■ PROBLEM TO SOLVE
Can you rewrite the records, starting with the line containing "569x320 pixels." and going on through the end of the records, with "inspect element" replaced by "element picker" and everything else unchanged? Leave the pictures out of your answer.

Data entries
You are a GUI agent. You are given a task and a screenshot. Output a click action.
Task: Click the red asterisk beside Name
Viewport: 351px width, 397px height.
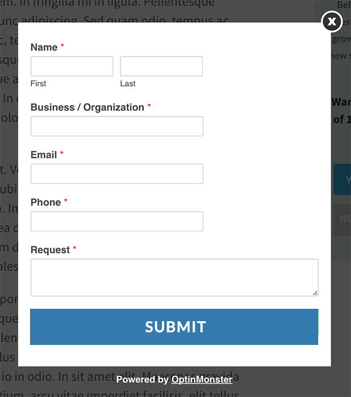pyautogui.click(x=62, y=46)
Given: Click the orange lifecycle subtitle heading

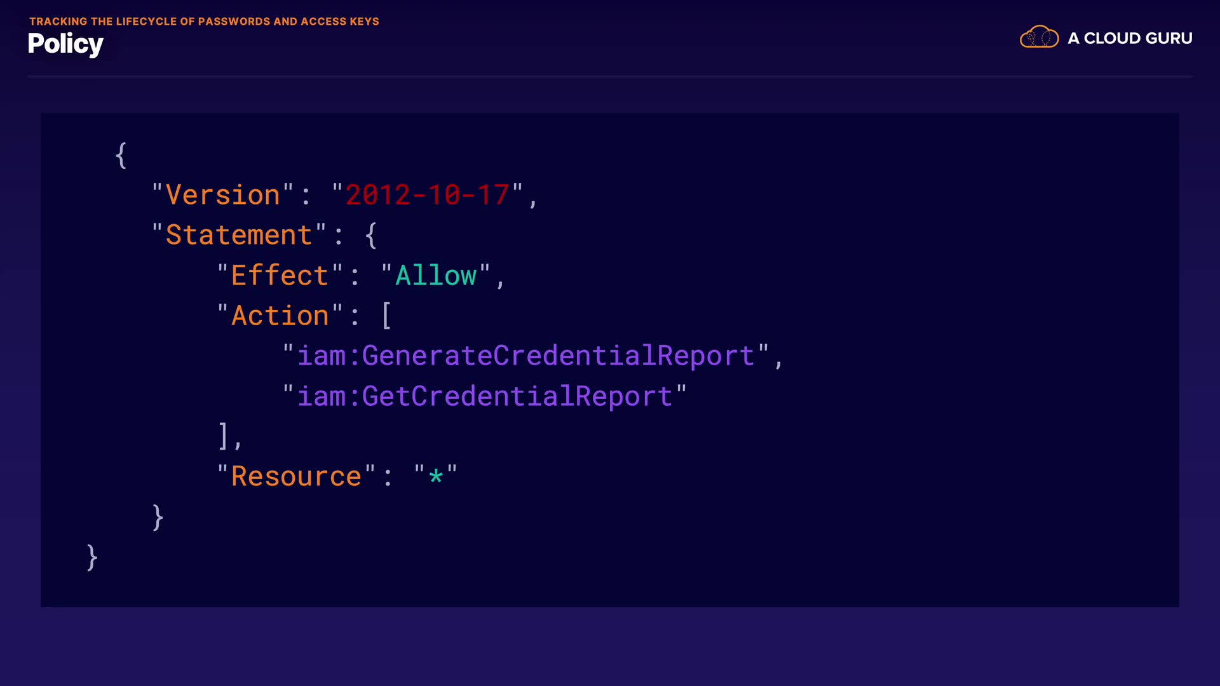Looking at the screenshot, I should coord(204,21).
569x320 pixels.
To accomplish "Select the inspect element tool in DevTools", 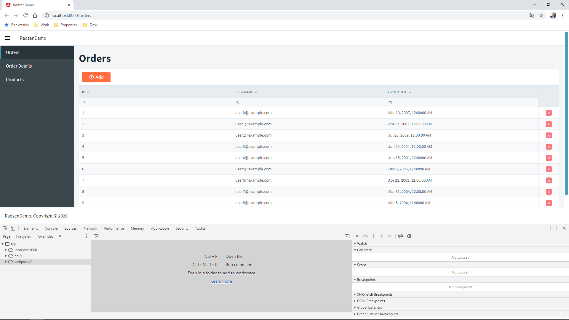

■ ANSWER FOR THIS EXERCISE
569x320 pixels.
To accomplish "Select the element picker tool in DevTools", 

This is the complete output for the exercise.